Monday, Sep. 26, 1977
Tax "Reform" Takes Shape
Down with expense accounts, off with capital gains
"Our national tax system is a disgrace. Basically, I favor a simplified tax system that treats all income the same, taxes all income only once, and makes our system of taxation more progressive."
That was one of Jimmy Carter's key campaign promises last year, and the time is coming to deliver on it. A task force that started work last winter (TIME, July 4) has placed on Carter's desk a loose-leaf notebook with some 150 pages of recommendations. Barring an unforeseen delay, the President expects to present to Congress by Oct. 6 his choices from among those recommendations. Aides are billing the program as the most comprehensive and drastic revision of the nation's income tax laws since the modern system was set up in 1913. About 1,000 items of the tax code would be changed or eliminated--almost one change for each of the code's 1,100- odd pages.
The drafting of the proposals was largely overseen by Treasury Secretary W. Michael Blumenthal, who toured the country to gauge public sentiment at give-and-take sessions. Carter himself has boned up carefully on tax reform. During the summer he summoned Blumenthal, Assistant Treasury Secretary Laurence N. Woodworth, Chief Economic Adviser Charles Schultze and a few other selected staffers to three sessions in the White House, lasting a total of seven hours.
Now the President must check the boxes for yes or no decisions. While some of his choices remain in doubt, the outline of his program seems well set. Major points:
Tax rates will be cut for individuals and corporations alike. The highest bracket of personal taxation--which applies to so-called "unearned" income, such as dividends, interest and rents --would be reduced from 70% to 50%. The top rate of 50% on "earned" income --primarily salaries--would be reduced; the lowest rate would be cut from 14% to 10%, and there would be decreases in all brackets in between. The corporate rate, now 48% of profits in most cases, would be reduced significantly, perhaps by three points. Total reduction: $15 billion a year --$10 billion for individual taxpayers, $5 billion for corporations.
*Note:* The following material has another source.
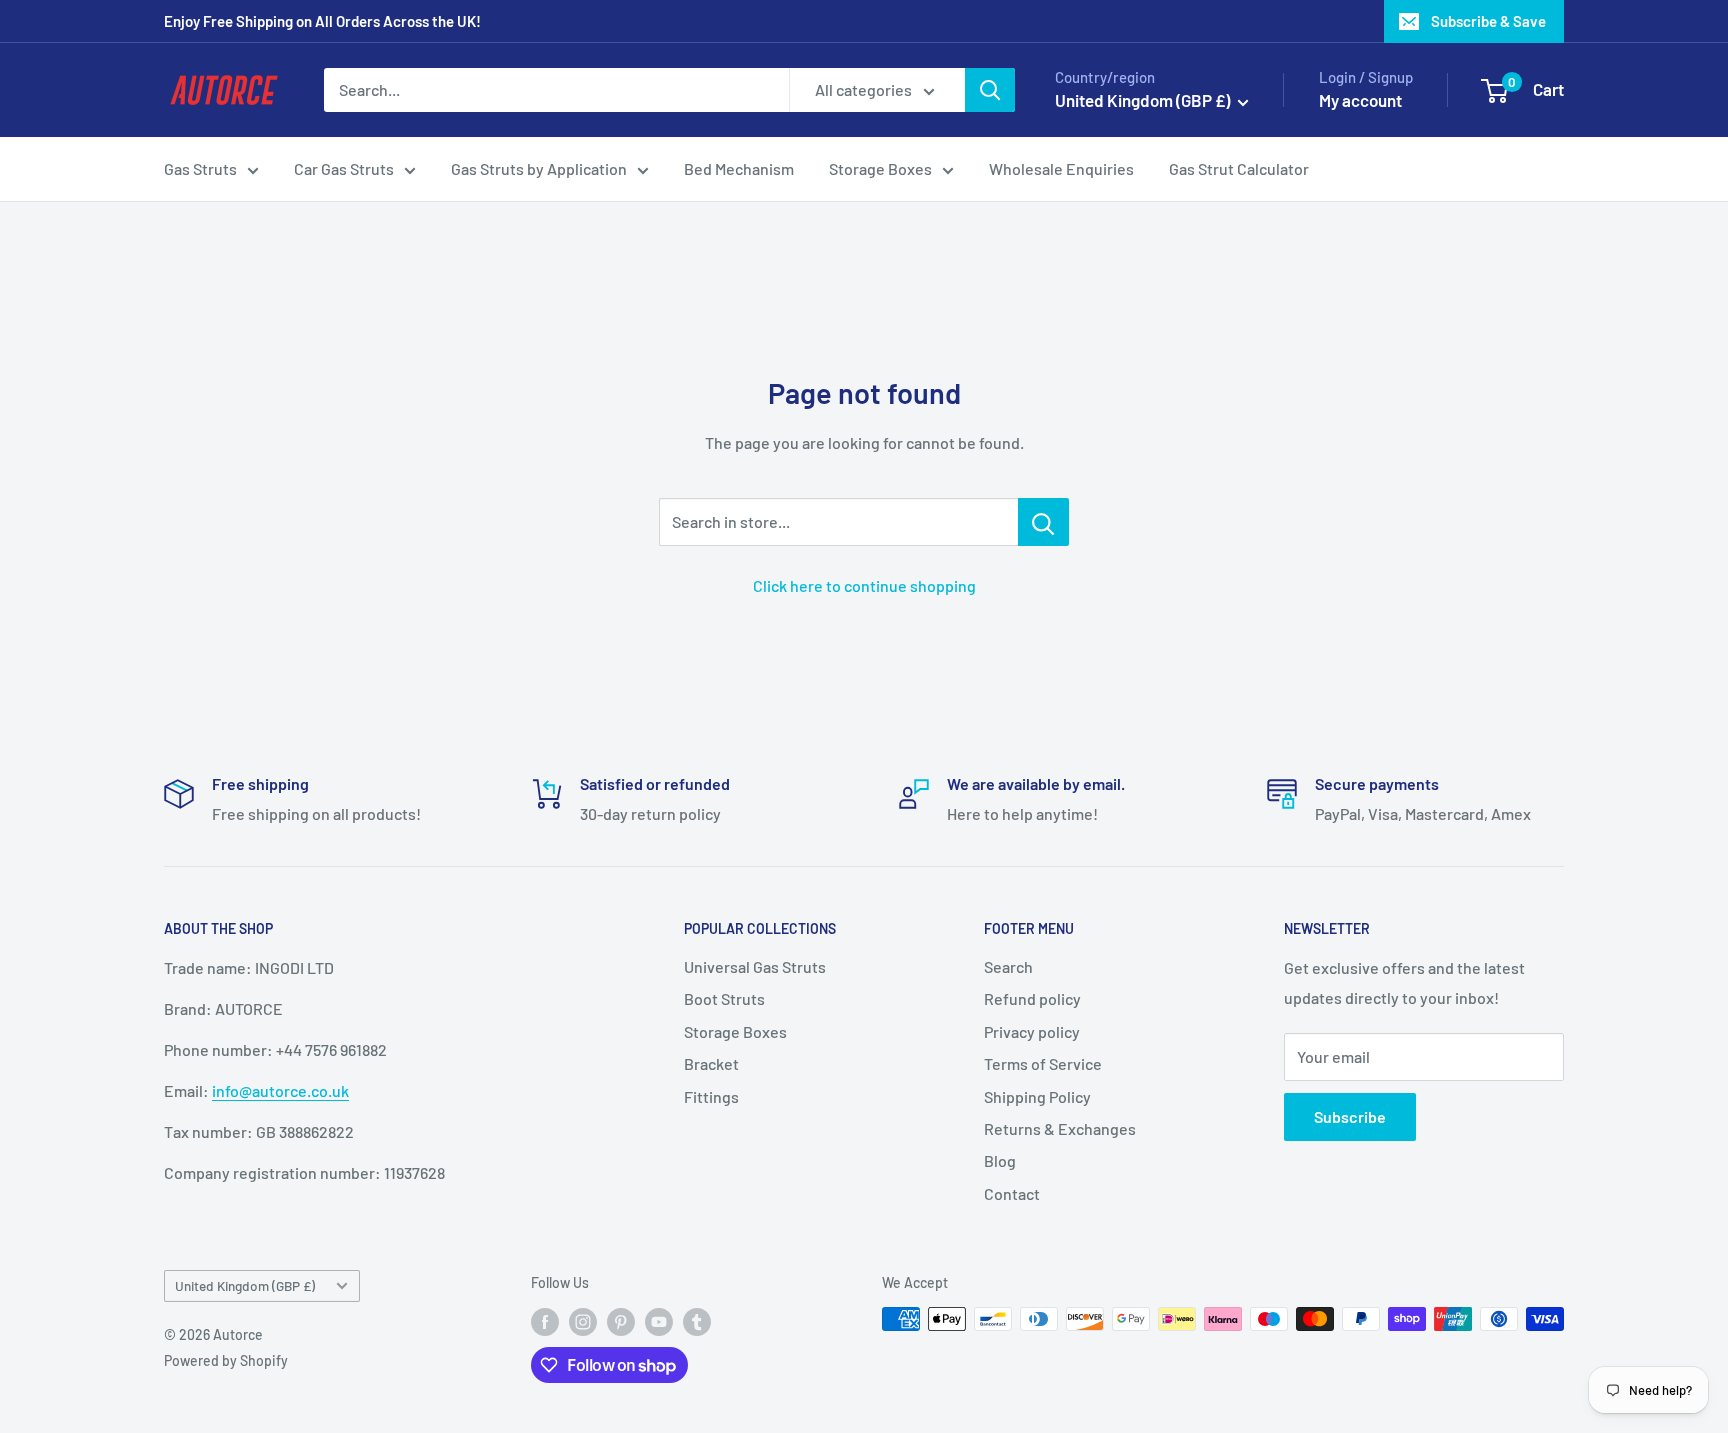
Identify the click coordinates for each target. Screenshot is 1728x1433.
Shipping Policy (1037, 1096)
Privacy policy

Capital gains would be taxed as ordinary income. At present, only half the profit on sale of stock, real estate or other assets held for nine months or more is usually subject to tax. To soften the blow, exceptions would be made for family homes and family farms. The change would be phased in over several years, and people selling assets at a loss would be allowed to write off more of that loss against other income. Cities and states could continue to issue bonds paying interest that is exempt from federal tax, but they would get a federal subsidy to encourage them to issue bonds that would not qualify for tax exemption. The subsidy might amount to 35% to 40% of the higher interest rate that would have to be offered.
Expense-account deductions would be sharply curtailed. The present idea is to put a ceiling on the deduction that could be taken for a business lunch. Aides are having trouble fixing a figure, since meals and drinks cost so much more in Manhattan than in, say, Cedar Rapids; one guess is $35 for two people. But Carter has railed so vehemently against the "three-martini lunch" that his staff has to come up with something. Carter is also considering eliminating or restricting deductions for club dues, tickets to sports events and the cost of using corporate jets. Business would get new incentives to invest. The tax credit that corporations can take for expansion and modernization expenditures would be increased from 10% to 12% and applied to the costs of putting up industrial buildings as well as buying the machinery to fill them. Double taxation of corporate dividends would be reduced or eliminated. The favorite idea now: shareholders receiving dividends would be allowed to take a credit on their personal returns equal to their proportionate share of the taxes that the company has already paid on its profits. A highly oversimplified example of the basic idea: a person who owned 1% of the shares in a company that paid $100,000 in taxes on its profits would subtract $1,000 from the tax that he otherwise would owe on his dividends. Yet there are many questions, and how this change would work out in practice is most unclear.
Deductions for mortgage interest would be restricted, but not in a way to bother the vast majority of homeowners. Deductions would be limited to $10,000 of interest a year; at present rates, a homeowner would have to be carrying a mortgage of about $110,000 before he ran afoul of that provision.
These proposals are likely to touch off one of the hottest battles of Carter's first term. At best, Congress will hold a few hearings on them before adjourning, and take them up in earnest next year; they will probably go through many changes on the way to enactment. In effect, it will take at least another year before the reforms can be transformed into law. Touching any provision of the tax code hits a raw nerve--and not always a selfish one. Treating capital gains as ordinary income, for example, would penalize not only the very rich but also the middle-income salary earner trying to build up an estate for his children through investing in common stocks or real estate. Also, the elimination of the capital gains break might do more to restrict the flow of funds available for much-needed business expansion than the more generous investment tax credits, and new break on dividends would do to increase new investments. Democrat Al Ullman, chairman of the House Ways and Means Committee, opposes reductions in capital gains--and that is just one indication of the big bruising battle that lies ahead.